Scott Pilgrim vs. The World
(EUA/Canadá, 2010) De Edgar Wright. Com Michael Cera, Mary Elizabeth Winstead, Mark Webber, Jason Schwartzman, Anna Kendrick, Chris Evans, Brandan Routh, Allison Pil, Johnny Simmons e Kieran Culkin.

"Scott Pilgrim" foi um dos filmes mais injustiçados do ano. Não teve uma boa bilheteria nos Estados Unidos, quase não foi lançado no Brasil (e quando foi, saiu em uma única sala em São Paulo e, meses depois, no Rio) e ainda nem conseguiu se pagar - o filme custou US$ 60 milhões e só arrecadou US$ 47 milhões. Mesmo assim, é um sucesso de crítica e aclamado por fãs da HQ original, fãs de HQ em geral e pessoas mais ligadas em cinema, especialmente a galera entre 20 e 30 anos, claramente o público alvo do filme (e da HQ). O filme é o mais descolado de 2010 e representa muito bem a nova geração de "adultescentes" que está circulando por aí. Não à toa, quem queria ter visto o filme desde o anúncio da produção, já o fez pela internet, o território preferido dessa galera. Ponto pra Edgar Wright, que talvez tenha produzido o filme baseado em HQ mais fiel da história.

Scott é um rapaz de 23 anos que está numa banda de rock junto com seus amigos. Metido a conquistador, ele se envolve com a estudante chinesa Knive, que se torna obsessiva por ele e sua banda. Acontece que Scott encontra a garota dos seus sonhos, Ramona Flowers, uma menina descolada e de cabelo multicolorido. Mas tem algo de estranho com Ramona. Apesar dos avisos, Scott insiste em sair com ela, mas para que eles fiquem juntos, ele vai precisar derrotar a Liga dos Ex-Namorados do Mal, composta por sete ex-namorados de Ramona. Enquanto isso, Scott também precisa lidar com o torneio de rock que sua banda está competindo, com o retorno de uma ex-namorada e com a obsessão da própria Knive, que fica perdida no meio do triângulo amoroso.


Agora, pega essa sinopse curta aí de cima e adiciona todo o espírito dos quadrinhos, dos videogames e das bandas de rock alternativo, mais o visual dos quadrinhos, dos videogames e das bandas de rock alternativo e você tem o filme mais cool do ano. "Scott Pilgrim" não está preocupado com críticas, bilheteria ou o que quer que seja. Ao que parece, a única preocupação do filme é ser legal o suficiente pra conseguir prender a atenção do seu principal público-alvo: os Scott Pilgrim da plateia, pessoas de uma geração que cresceu em meio a uma enxurrada de cultura pop por todos os lados. Esse é Scott. Esse sou eu. Esse é você. E essa é a principal sacada do diretor Edgar Wright: ser fiel á história e contá-la para os seus fãs. Se funciona com os fãs, funciona com todo mundo (em tese).

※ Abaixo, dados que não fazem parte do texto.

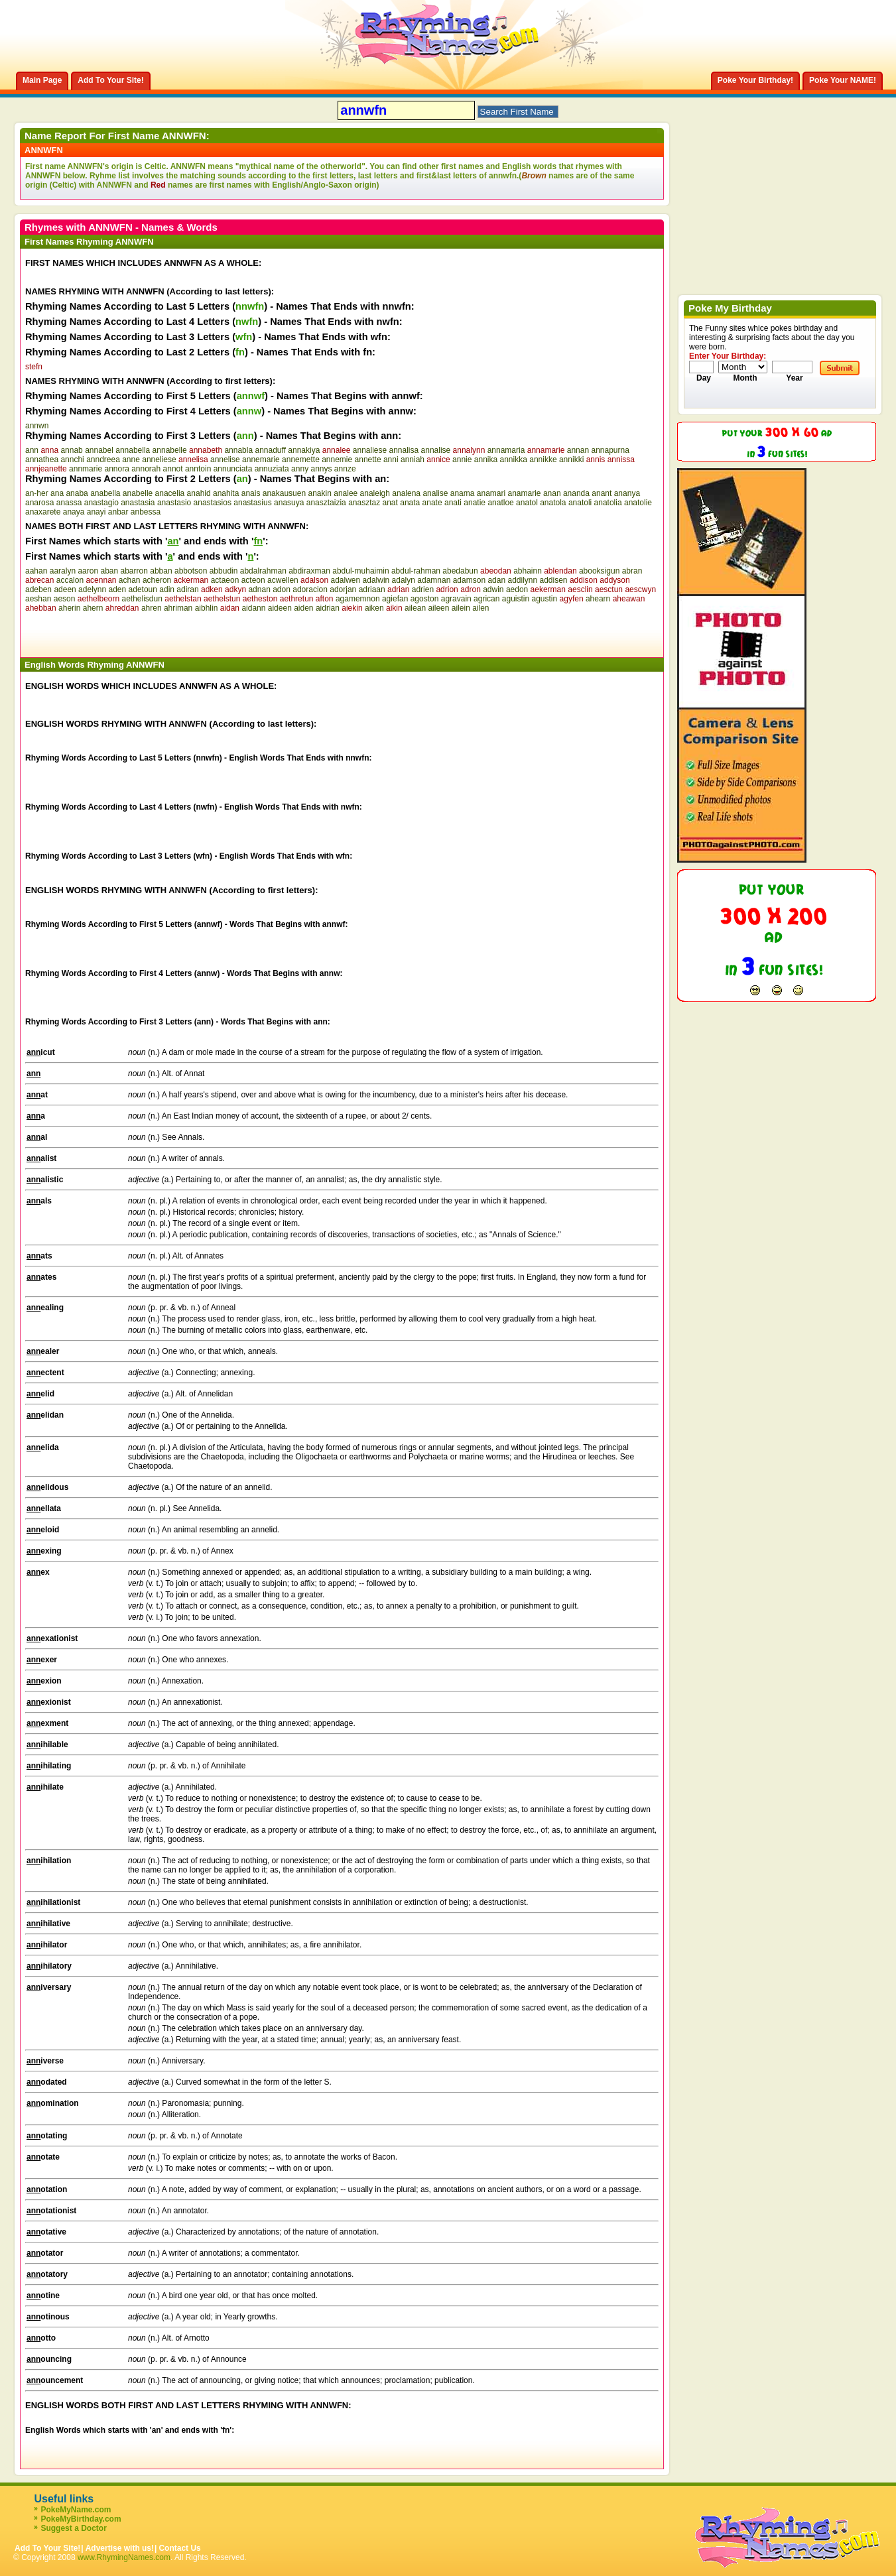  What do you see at coordinates (36, 425) in the screenshot?
I see `annwn` at bounding box center [36, 425].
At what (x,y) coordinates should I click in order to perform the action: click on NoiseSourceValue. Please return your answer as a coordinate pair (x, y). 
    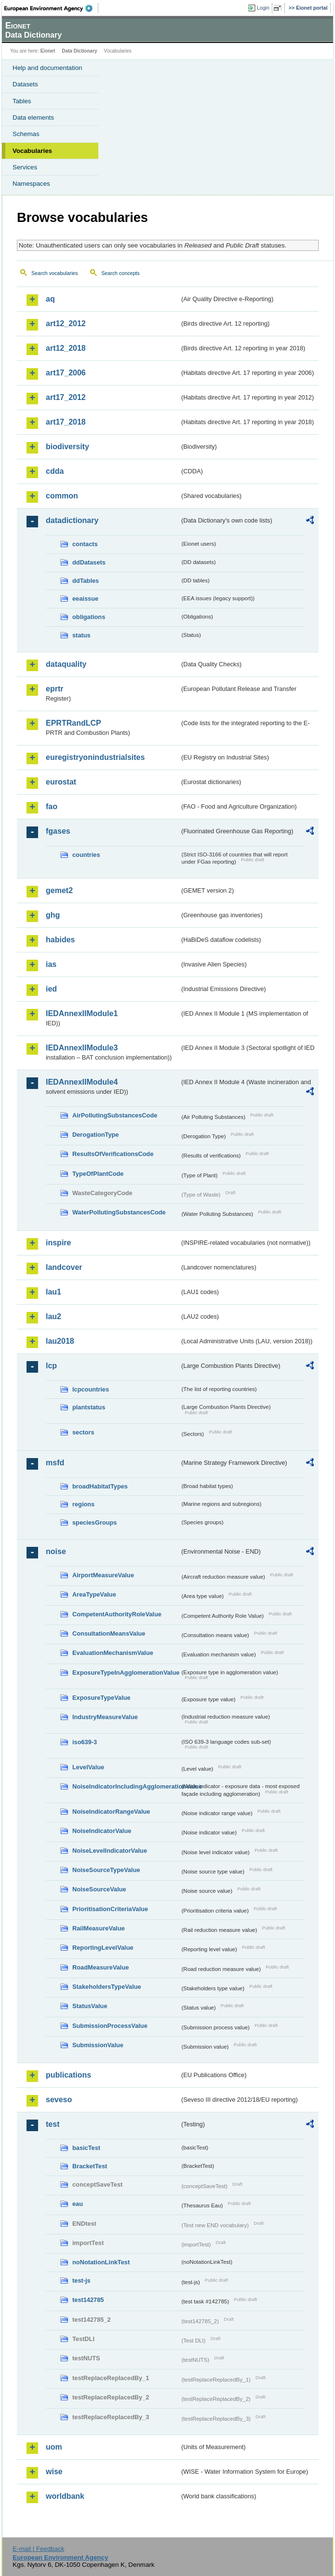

Os efeitos visuais são um destaque à parte do filme. Cada vez que Scott vai lutar com um ex-namorado do mal, um visual de videogame aparece na tela, os personagens ganham superpoderes e onomatopeias pipocam no filme. As representações gráficas de amor, solidão, ódio, tristeza, entre outros, também são geniais. O roteiro peca um pouco por ser óbvio às vezes, e a montagem é corrida demais. Mas nada que atrapalhe o desempenho do filme ou dos atores, principalmente Michael Cera, que parece que nasceu para os personagens perdedores convictos. Nesse, ele dá a volta por cima, cada vez que Scott derrota um oponente (e cada vez que ele derrota um oponente, ele ganha pontos em forma de... moedas, como no Super Mario!).


Que as lições de "Scott Pilgrim" sejam aprendidas por outros filmes do gênero que tentam, mas não conseguem, ser qualquer outra coisa além de uma máquina de dinheiro. A Marvel está não só conseguindo reverter isso, como aliar uma coisa a outra: ser uma máquina de dinheiro e também um ícone da cultura. A DC Comics ainda tá no meio do caminho, mas a nova franquia Batman mostrou que eles estão aprendendo. Os estúdios (Sony, Fox, Paramount, Warner, etc.) ainda precisam lidar melhor com isso.